4. Milkman by Anna Burns - Of all the novels I read this year, this is one of two that made me go: Huh.  I didn't know you could do that.  The funny, cynical, oblique, casual voice of the title character of Milkman, called only "middle sister," is like nothing else I've ever read.  And it's perfect for this story of social repression at the heart of Catholic Northern Ireland during the Troubles.  It's weird and circular way of speaking and thinking is a perfect distillation of how we are often unable, or unwilling, to see our own historical moment clearly.

3. The Collected Stories of Grace Paley - This is the other book that made me react that way.  I've been familiar with a few of Paley's stories for a while because I use them in my fiction writing class, but I didn't realize until reading this collection that they are part of a huge corpus of semi-autobiographical stories that tell a version of Paley's own life.  And yet, things happen here that could never happen in real life: at one point the Paley stand-in, Faith, visits the family living in her old apartment out of curiosity and doesn't leave for months.  The thing I admire most about Paley is that she never seems to agonize over whether a choice is the right one, or if people will get it, she just barrels on, and if people get it, they get it.  If not, that's their problem.  I dream of that kind of bravery!

2. Clock Without Hands by Carson McCullers - Let me tell you something.  I was taught--in a manner of speaking--that racism, as a social force, at least, was something we had all woken up from in the 60's, like a very long and bad dream.  The past few years have shown me how naive that was.  And no book--none--has resonated with that newfound feeling of shame and anger than McCullers' Clock Without Hands, a book about how bigotry murders and poisons everything.  I recognize the sad old racist Judge at the heart of this novel everywhere, from the White House to family Christmas, and I wish I could get all of them to read this book, which is like someone trying to smash a mirror in their faces.  This book left me almost literally shaking.

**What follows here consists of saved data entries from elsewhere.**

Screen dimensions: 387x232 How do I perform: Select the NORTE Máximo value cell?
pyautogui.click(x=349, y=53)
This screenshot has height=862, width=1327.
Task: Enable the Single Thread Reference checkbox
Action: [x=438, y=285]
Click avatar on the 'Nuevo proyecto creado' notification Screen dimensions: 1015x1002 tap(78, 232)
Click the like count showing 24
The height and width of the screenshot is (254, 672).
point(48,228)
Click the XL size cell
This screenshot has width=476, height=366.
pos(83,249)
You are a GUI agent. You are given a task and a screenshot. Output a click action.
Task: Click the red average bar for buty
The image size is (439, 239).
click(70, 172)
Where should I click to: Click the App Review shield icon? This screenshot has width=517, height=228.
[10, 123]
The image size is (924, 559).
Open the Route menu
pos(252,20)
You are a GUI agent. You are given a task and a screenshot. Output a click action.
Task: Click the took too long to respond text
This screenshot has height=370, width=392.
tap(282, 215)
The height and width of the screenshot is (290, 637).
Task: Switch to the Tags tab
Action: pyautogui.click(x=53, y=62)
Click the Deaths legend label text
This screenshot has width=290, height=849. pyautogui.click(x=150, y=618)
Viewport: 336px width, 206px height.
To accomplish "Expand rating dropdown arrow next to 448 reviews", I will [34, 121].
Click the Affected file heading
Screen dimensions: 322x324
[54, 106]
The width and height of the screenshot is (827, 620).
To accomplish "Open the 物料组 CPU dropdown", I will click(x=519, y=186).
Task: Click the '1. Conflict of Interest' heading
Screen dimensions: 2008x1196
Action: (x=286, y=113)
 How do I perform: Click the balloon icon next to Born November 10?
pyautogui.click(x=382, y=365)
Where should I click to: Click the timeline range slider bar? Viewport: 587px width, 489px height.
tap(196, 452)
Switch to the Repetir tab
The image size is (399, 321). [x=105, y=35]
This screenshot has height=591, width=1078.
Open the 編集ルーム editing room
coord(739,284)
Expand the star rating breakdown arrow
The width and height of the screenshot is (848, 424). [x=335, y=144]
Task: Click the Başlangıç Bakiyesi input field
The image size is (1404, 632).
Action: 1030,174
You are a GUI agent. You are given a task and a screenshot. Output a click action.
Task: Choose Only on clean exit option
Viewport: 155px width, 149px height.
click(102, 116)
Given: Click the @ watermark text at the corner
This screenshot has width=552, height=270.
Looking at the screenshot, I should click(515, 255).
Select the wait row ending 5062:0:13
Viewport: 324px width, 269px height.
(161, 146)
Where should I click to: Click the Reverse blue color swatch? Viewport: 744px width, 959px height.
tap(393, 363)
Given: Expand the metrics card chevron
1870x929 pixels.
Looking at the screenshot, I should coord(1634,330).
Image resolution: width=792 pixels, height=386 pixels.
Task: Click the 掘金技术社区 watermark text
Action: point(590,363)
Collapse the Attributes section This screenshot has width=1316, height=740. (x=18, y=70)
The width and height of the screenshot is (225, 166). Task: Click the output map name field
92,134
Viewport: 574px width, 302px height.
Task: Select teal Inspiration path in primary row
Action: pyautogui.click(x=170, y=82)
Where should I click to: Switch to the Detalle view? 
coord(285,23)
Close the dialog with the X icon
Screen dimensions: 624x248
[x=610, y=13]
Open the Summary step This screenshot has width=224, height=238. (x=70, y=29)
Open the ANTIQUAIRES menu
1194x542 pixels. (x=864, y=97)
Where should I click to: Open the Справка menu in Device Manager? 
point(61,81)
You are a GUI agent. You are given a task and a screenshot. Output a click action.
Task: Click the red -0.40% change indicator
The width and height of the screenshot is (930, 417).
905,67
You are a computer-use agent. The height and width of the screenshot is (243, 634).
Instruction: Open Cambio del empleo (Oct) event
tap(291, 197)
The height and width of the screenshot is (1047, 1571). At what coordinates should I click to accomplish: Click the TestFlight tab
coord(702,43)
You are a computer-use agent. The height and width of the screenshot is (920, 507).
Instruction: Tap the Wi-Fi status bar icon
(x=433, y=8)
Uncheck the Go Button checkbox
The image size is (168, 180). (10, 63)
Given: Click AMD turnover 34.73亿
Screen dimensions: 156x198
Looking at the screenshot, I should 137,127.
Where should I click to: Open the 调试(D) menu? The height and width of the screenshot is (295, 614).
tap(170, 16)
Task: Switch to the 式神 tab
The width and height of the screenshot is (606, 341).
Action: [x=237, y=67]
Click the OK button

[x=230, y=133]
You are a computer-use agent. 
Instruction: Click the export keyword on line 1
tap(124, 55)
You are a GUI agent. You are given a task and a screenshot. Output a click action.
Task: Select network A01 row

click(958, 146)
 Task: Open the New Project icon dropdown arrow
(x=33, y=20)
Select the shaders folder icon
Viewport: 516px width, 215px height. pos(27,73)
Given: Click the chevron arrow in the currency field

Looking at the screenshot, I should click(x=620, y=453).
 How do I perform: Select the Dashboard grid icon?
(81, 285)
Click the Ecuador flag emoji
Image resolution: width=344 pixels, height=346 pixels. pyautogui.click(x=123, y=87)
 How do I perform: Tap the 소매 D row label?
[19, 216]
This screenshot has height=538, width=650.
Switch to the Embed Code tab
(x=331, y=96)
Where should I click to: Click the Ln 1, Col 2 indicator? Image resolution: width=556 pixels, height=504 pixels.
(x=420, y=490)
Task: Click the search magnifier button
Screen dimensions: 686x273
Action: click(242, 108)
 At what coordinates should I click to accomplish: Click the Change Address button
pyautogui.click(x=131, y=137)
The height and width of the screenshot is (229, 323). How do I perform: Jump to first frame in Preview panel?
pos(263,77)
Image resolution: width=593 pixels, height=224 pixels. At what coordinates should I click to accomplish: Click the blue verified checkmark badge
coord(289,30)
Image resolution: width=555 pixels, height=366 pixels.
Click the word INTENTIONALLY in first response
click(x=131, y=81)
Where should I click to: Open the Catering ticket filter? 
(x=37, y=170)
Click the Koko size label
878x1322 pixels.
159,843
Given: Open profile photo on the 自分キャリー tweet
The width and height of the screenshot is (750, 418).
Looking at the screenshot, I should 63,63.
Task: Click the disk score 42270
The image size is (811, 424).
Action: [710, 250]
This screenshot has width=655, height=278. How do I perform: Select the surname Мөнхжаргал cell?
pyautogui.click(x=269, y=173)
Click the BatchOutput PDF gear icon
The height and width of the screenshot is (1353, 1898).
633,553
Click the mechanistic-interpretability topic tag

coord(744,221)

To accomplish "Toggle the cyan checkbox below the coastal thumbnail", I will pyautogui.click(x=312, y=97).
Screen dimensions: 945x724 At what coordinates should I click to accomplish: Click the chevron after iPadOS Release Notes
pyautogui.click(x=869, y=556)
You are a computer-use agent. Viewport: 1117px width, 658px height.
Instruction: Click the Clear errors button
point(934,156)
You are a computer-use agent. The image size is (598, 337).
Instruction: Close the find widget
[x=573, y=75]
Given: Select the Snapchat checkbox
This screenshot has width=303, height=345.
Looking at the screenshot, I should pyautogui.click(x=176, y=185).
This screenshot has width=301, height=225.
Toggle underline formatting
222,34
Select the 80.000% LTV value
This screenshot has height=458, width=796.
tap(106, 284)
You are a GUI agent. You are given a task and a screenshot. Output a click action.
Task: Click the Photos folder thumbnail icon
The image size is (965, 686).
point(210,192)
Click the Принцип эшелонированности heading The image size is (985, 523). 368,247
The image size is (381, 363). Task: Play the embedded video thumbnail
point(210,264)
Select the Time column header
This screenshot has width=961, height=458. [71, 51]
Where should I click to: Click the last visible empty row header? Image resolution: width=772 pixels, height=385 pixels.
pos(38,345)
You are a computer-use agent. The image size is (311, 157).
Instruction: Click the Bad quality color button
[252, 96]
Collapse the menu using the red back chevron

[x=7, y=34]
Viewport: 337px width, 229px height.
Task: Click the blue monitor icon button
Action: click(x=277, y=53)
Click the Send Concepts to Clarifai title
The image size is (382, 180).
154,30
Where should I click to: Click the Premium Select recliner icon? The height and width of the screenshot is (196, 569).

1. Tree of Smoke and Angels by Denis Johnson - OK, I'm cheating.  What are you going to do about it?  I was convinced for most of the year that Tree of Smoke was the novel of the year for me: a sprawling, intelligent, mysterious take on the Vietnam War that one-ups Libra in its conception of the 20th century as mostly mystery and mistake.  And it cemented my belief that Johnson is one of America's most perfect stylists.  But as the year went on and on, I found that it was Angels--a slimmer book, about Arizona, greyhound buses, drug addiction, rape, and the death penalty--that kept coming to my mind again and again.  Like McCullers, Johnson demands we really look at the people we try so hard not to look at.  And I had actually forgotten until this moment that Tree of Smoke is really a prequel to Angels, the story of Bill Houston, whom war has--well, not destroyed, but it sure didn't make him any better.  If Angels is a portrait one man whose life never really mattered for much, Tree of Smoke wonders who exactly decided things would be that way, and why.  These novels' focuses are so different, large and small, political and personal, but together they're the best things I read this year.

1 comment:

JPLoonam said...

An excellent list - a number of these will have to go on my list for 2020. I like your analysis of the Ferrante. It is certainly a great social novel - though I thought the first one did a better job of capturing its moment - or making me feel I had lived in that moment. I think in my curiosity about the mystery of that relationship, I underplayed the power of the setting here.